_Aim_:
Rewrite every line of the entries below as a numbered list, leaving out the blank lines.

_Data drawn from a collection_:
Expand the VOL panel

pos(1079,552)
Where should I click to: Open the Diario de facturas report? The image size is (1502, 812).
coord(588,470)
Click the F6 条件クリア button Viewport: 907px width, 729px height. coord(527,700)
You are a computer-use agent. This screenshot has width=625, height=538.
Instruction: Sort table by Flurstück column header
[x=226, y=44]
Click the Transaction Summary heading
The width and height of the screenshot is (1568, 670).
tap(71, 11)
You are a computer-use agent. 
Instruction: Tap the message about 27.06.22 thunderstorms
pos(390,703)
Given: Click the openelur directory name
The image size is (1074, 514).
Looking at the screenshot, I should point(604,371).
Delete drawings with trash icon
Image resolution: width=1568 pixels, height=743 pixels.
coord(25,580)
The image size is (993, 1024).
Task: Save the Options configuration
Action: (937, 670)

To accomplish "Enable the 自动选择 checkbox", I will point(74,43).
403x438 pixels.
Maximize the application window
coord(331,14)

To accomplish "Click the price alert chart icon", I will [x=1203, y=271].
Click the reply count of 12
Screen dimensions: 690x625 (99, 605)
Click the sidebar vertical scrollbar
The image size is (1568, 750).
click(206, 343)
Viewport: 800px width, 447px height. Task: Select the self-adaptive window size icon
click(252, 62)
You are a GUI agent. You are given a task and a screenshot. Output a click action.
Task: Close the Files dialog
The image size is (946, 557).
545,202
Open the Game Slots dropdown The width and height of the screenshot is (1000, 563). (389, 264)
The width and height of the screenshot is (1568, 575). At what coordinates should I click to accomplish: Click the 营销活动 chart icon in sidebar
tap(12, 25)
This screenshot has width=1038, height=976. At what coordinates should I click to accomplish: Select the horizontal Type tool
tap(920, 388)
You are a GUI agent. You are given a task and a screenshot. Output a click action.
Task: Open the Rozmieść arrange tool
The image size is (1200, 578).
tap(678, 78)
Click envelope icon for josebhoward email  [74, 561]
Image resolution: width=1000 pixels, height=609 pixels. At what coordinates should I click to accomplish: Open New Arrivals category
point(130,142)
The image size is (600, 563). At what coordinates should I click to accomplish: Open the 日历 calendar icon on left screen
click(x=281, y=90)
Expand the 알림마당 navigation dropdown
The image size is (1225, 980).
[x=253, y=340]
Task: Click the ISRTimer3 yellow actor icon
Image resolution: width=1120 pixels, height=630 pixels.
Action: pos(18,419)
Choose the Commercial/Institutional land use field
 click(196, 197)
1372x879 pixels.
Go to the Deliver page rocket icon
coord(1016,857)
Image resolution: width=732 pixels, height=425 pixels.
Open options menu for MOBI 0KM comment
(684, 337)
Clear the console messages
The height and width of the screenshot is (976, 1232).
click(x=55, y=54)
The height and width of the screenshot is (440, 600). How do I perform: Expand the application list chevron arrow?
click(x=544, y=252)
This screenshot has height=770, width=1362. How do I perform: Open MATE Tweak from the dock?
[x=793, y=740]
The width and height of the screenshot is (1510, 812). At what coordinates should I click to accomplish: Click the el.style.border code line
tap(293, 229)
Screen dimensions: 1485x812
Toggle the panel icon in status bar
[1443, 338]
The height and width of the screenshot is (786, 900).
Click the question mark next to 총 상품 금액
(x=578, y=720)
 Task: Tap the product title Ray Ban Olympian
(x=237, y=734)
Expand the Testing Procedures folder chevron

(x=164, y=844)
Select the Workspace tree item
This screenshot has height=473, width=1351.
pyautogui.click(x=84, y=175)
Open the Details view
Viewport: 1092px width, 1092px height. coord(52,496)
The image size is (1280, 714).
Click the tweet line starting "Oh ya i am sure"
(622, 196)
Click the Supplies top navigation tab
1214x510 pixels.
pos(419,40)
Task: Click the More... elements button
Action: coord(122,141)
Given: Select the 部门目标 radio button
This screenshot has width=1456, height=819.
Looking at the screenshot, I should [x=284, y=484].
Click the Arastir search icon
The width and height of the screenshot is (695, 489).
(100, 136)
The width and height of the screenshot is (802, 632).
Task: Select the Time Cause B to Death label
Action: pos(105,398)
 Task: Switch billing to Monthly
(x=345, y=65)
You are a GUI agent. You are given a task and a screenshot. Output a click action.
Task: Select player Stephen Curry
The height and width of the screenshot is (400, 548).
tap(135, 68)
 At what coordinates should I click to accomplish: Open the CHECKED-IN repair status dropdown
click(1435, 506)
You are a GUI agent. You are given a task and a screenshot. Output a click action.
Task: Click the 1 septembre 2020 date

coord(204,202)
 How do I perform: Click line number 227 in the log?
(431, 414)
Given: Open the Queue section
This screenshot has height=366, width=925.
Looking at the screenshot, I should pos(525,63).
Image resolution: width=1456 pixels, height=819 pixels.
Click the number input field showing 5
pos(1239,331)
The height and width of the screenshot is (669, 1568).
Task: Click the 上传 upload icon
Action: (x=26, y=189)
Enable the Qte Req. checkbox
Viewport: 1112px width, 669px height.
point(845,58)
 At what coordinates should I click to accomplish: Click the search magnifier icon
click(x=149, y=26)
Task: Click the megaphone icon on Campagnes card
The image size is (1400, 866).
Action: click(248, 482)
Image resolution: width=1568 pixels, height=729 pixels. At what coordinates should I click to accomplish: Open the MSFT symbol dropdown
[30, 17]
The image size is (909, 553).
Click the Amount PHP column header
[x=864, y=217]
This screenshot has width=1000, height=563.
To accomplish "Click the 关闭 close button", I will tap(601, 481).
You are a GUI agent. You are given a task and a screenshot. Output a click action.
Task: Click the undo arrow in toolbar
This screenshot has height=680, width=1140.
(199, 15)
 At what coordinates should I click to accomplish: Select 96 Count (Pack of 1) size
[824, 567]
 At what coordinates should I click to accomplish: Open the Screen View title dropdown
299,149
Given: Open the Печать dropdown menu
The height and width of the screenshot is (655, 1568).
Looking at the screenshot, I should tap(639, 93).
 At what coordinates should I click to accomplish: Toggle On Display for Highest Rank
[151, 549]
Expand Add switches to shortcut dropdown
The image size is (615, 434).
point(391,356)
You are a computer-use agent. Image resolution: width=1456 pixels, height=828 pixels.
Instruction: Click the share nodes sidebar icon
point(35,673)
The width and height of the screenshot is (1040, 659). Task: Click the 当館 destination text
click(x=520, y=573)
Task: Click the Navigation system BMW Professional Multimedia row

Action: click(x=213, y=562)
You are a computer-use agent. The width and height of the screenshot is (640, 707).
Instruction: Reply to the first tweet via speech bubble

_Exercise output_:
1. Expand the VOL panel
2. pos(1079,552)
3. Where should I click to: Open the Diario de facturas report? The image size is (1502, 812).
4. coord(588,470)
5. Click the F6 条件クリア button Viewport: 907px width, 729px height. coord(527,700)
6. You are a computer-use agent. This screenshot has width=625, height=538.
7. Instruction: Sort table by Flurstück column header
8. [x=226, y=44]
9. Click the Transaction Summary heading
10. The width and height of the screenshot is (1568, 670).
11. tap(71, 11)
12. You are a computer-use agent. 
13. Instruction: Tap the message about 27.06.22 thunderstorms
14. pos(390,703)
15. Given: Click the openelur directory name
16. The image size is (1074, 514).
17. Looking at the screenshot, I should point(604,371).
18. Delete drawings with trash icon
19. Image resolution: width=1568 pixels, height=743 pixels.
20. coord(25,580)
21. The image size is (993, 1024).
22. Task: Save the Options configuration
23. Action: (937, 670)
24. To accomplish "Enable the 自动选择 checkbox", I will point(74,43).
25. 403x438 pixels.
26. Maximize the application window
27. coord(331,14)
28. To accomplish "Click the price alert chart icon", I will [x=1203, y=271].
29. Click the reply count of 12
30. Screen dimensions: 690x625 (99, 605)
31. Click the sidebar vertical scrollbar
32. The image size is (1568, 750).
33. click(206, 343)
34. Viewport: 800px width, 447px height. Task: Select the self-adaptive window size icon
35. click(252, 62)
36. You are a GUI agent. You are given a task and a screenshot. Output a click action.
37. Task: Close the Files dialog
38. The image size is (946, 557).
39. 545,202
40. Open the Game Slots dropdown The width and height of the screenshot is (1000, 563). (389, 264)
41. The width and height of the screenshot is (1568, 575). At what coordinates should I click to accomplish: Click the 营销活动 chart icon in sidebar
42. tap(12, 25)
43. This screenshot has width=1038, height=976. At what coordinates should I click to accomplish: Select the horizontal Type tool
44. tap(920, 388)
45. You are a GUI agent. You are given a task and a screenshot. Output a click action.
46. Task: Open the Rozmieść arrange tool
47. The image size is (1200, 578).
48. tap(678, 78)
49. Click envelope icon for josebhoward email  [74, 561]
50. Image resolution: width=1000 pixels, height=609 pixels. At what coordinates should I click to accomplish: Open New Arrivals category
51. point(130,142)
52. The image size is (600, 563). At what coordinates should I click to accomplish: Open the 日历 calendar icon on left screen
53. click(x=281, y=90)
54. Expand the 알림마당 navigation dropdown
55. The image size is (1225, 980).
56. [x=253, y=340]
57. Task: Click the ISRTimer3 yellow actor icon
58. Image resolution: width=1120 pixels, height=630 pixels.
59. Action: pos(18,419)
60. Choose the Commercial/Institutional land use field
61.  click(196, 197)
62. 1372x879 pixels.
63. Go to the Deliver page rocket icon
64. coord(1016,857)
65. Image resolution: width=732 pixels, height=425 pixels.
66. Open options menu for MOBI 0KM comment
67. (684, 337)
68. Clear the console messages
69. The height and width of the screenshot is (976, 1232).
70. click(x=55, y=54)
71. The height and width of the screenshot is (440, 600). How do I perform: Expand the application list chevron arrow?
72. click(x=544, y=252)
73. This screenshot has height=770, width=1362. How do I perform: Open MATE Tweak from the dock?
74. [x=793, y=740]
75. The width and height of the screenshot is (1510, 812). At what coordinates should I click to accomplish: Click the el.style.border code line
76. tap(293, 229)
77. Screen dimensions: 1485x812
78. Toggle the panel icon in status bar
79. [1443, 338]
80. The height and width of the screenshot is (786, 900).
81. Click the question mark next to 총 상품 금액
82. (x=578, y=720)
83.  Task: Tap the product title Ray Ban Olympian
84. (x=237, y=734)
85. Expand the Testing Procedures folder chevron
86. (x=164, y=844)
87. Select the Workspace tree item
88. This screenshot has height=473, width=1351.
89. pyautogui.click(x=84, y=175)
90. Open the Details view
91. Viewport: 1092px width, 1092px height. coord(52,496)
92. The image size is (1280, 714).
93. Click the tweet line starting "Oh ya i am sure"
94. (622, 196)
95. Click the Supplies top navigation tab
96. 1214x510 pixels.
97. pos(419,40)
98. Task: Click the More... elements button
99. Action: coord(122,141)
100. Given: Select the 部门目标 radio button
101. This screenshot has width=1456, height=819.
102. Looking at the screenshot, I should [x=284, y=484].
103. Click the Arastir search icon
104. The width and height of the screenshot is (695, 489).
105. (100, 136)
106. The width and height of the screenshot is (802, 632).
107. Task: Select the Time Cause B to Death label
108. Action: pos(105,398)
109.  Task: Switch billing to Monthly
110. (x=345, y=65)
111. You are a GUI agent. You are given a task and a screenshot. Output a click action.
112. Task: Select player Stephen Curry
113. The height and width of the screenshot is (400, 548).
114. tap(135, 68)
115.  At what coordinates should I click to accomplish: Open the CHECKED-IN repair status dropdown
116. click(1435, 506)
117. You are a GUI agent. You are given a task and a screenshot. Output a click action.
118. Task: Click the 1 septembre 2020 date
119. coord(204,202)
120.  How do I perform: Click line number 227 in the log?
121. (431, 414)
122. Given: Open the Queue section
123. This screenshot has height=366, width=925.
124. Looking at the screenshot, I should pos(525,63).
125. Image resolution: width=1456 pixels, height=819 pixels.
126. Click the number input field showing 5
127. pos(1239,331)
128. The height and width of the screenshot is (669, 1568).
129. Task: Click the 上传 upload icon
130. Action: (x=26, y=189)
131. Enable the Qte Req. checkbox
132. Viewport: 1112px width, 669px height.
133. point(845,58)
134.  At what coordinates should I click to accomplish: Click the search magnifier icon
135. click(x=149, y=26)
136. Task: Click the megaphone icon on Campagnes card
137. The image size is (1400, 866).
138. Action: click(248, 482)
139. Image resolution: width=1568 pixels, height=729 pixels. At what coordinates should I click to accomplish: Open the MSFT symbol dropdown
140. [30, 17]
141. The image size is (909, 553).
142. Click the Amount PHP column header
143. [x=864, y=217]
144. This screenshot has width=1000, height=563.
145. To accomplish "Click the 关闭 close button", I will tap(601, 481).
146. You are a GUI agent. You are given a task and a screenshot. Output a click action.
147. Task: Click the undo arrow in toolbar
148. This screenshot has height=680, width=1140.
149. (199, 15)
150.  At what coordinates should I click to accomplish: Select 96 Count (Pack of 1) size
151. [824, 567]
152.  At what coordinates should I click to accomplish: Open the Screen View title dropdown
153. 299,149
154. Given: Open the Печать dropdown menu
155. The height and width of the screenshot is (655, 1568).
156. Looking at the screenshot, I should tap(639, 93).
157.  At what coordinates should I click to accomplish: Toggle On Display for Highest Rank
158. [151, 549]
159. Expand Add switches to shortcut dropdown
160. The image size is (615, 434).
161. point(391,356)
162. You are a computer-use agent. Image resolution: width=1456 pixels, height=828 pixels.
163. Instruction: Click the share nodes sidebar icon
164. point(35,673)
165. The width and height of the screenshot is (1040, 659). Task: Click the 当館 destination text
166. click(x=520, y=573)
167. Task: Click the Navigation system BMW Professional Multimedia row
168. Action: click(x=213, y=562)
169. You are a computer-use agent. The width and height of the screenshot is (640, 707).
170. Instruction: Reply to the first tweet via speech bubble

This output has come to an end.